Mac dug his cigarette case and lighter out of his pocket. For a while he smoked in blessed silence.
Movement caught his eye. A woman wandered up the beach, flirting with the waves teasing around her bare feet. In the light of the rising moon, she was all ember-bright hair and pale skin. The wind plastered her short white dress to her long legs. She waded knee-deep, laughing softly, her head tilting back as she watched a seagull gliding overhead. Something about the purity of her profile in the silver moonlight caught him. He paused for a second look, cigarette smoldering forgotten between his fingers.
A high wave crashed over her. With a yelp, she staggered back. The sodden dress clung to her skin, the white fabric gone transparent. Mac told himself he wasn’t a crude sod and he shouldn’t look.

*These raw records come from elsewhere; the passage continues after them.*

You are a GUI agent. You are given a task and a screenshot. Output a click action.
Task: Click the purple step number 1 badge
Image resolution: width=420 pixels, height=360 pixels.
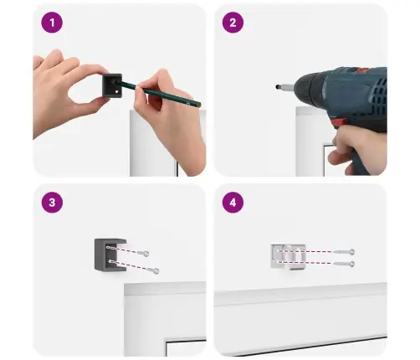52,23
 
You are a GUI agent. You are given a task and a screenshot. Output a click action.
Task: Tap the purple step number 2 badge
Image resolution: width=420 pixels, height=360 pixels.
233,23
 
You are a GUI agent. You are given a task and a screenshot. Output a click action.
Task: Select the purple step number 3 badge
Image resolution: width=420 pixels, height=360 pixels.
52,203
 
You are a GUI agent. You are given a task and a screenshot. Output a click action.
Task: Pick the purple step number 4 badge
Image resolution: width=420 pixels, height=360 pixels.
233,203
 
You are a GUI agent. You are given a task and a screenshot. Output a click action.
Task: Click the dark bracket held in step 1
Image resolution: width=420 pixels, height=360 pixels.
112,85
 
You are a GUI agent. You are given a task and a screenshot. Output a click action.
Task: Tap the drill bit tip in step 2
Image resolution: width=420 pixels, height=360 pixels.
277,87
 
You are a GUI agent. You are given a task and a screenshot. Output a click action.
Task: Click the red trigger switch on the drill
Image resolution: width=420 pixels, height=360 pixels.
338,123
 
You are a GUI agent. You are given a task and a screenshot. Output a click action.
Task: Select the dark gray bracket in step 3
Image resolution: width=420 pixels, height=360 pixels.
110,255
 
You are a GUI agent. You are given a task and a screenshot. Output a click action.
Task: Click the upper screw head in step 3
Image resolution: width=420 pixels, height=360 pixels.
146,254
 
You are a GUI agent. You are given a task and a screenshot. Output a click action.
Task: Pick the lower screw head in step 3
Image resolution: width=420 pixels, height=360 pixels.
156,270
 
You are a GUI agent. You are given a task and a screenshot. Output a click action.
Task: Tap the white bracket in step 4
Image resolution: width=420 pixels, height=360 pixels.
289,257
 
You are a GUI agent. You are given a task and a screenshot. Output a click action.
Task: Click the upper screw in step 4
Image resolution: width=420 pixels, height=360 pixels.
344,252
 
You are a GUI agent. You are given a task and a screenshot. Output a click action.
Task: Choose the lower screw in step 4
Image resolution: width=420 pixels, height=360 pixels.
344,264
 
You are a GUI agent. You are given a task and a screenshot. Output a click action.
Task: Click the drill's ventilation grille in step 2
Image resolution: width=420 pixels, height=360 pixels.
379,92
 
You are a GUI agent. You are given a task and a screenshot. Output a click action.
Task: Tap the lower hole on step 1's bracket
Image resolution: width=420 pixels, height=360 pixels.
117,91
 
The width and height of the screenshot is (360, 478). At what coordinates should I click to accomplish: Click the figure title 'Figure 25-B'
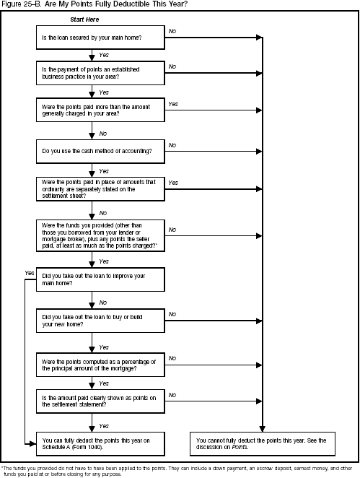click(22, 4)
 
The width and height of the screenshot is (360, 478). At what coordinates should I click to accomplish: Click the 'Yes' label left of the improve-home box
click(29, 273)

But he did. He had a pulse, didn’t he? Her braless breasts were clearly visible beneath the flimsy fabric, the rosy nipples puckering into hard points. The sight was more erotic than if she’d bared it all to go skinny-dipping.
“Oh, bollocks! Bloody fucking fuck.” Her curses, uttered in a posh English accent, made him chuckle.
Mac strode forward as she squelched across the sand. “Here.” He offered his jacket.
She gaped at him. “Where the devil did you come from?”
“Melbourne.” It was an asinine response, but her husky voice, so at odds with her prissy accent, was doing strange things to him.
“You’re laughing at me,” she muttered as she draped the jacket over her shoulders.
Altruistic impulses were overrated. Her gorgeous curves, those lovely pink-tipped breasts, were now hidden beneath black leather.
“I am.” Somehow, a statement of the obvious seemed necessary.
“Thank you,” she murmured. “I never imagined the Pacific would be so cold.” She swept windblown hair from her face and met his eye.
As he finally got a good look at her, that tight, tangled knot within him came loose, and for the first time in ages, he could breathe. Mac tossed away his half-smoked cigarette. It spun, glowing, into the darkness.
He wanted to say, Oh, it’s you.
What he said was, “Who the fuck are you?”
She cocked her head. “Of course, you’re Richard Mac. I should have known one of Sloan’s mates would have the looks of a Viking and the manners of a caveman.” She offered her hand. Her palm was cool against his, but her touch seared straight through him. Her breath caught, as if she felt it too. When he skimmed his thumb across the pulse fluttering at her inner wrist, she trembled.
“I’m Natasha,” she said. “Sloan sent me to fetch you. Said you should stop chain-smoking and pretend to be sociable for a bit.” She glanced down at her hand, still clasped in his. With a gasp, she tugged free.
Natasha. The name roused a dim memory—Sloan going on and on about his new girl, with legs up to here and long, red hair.
Christ.
Never in all his twenty-nine years had he begrudged Sloan anything—not his poster boy good looks, or his voice, or even his effortless charm. Mac had always known his own talents complemented his mate’s. He’d always been content to let Sloan have center stage.
For the first time in twenty years, he contemplated taking something of his.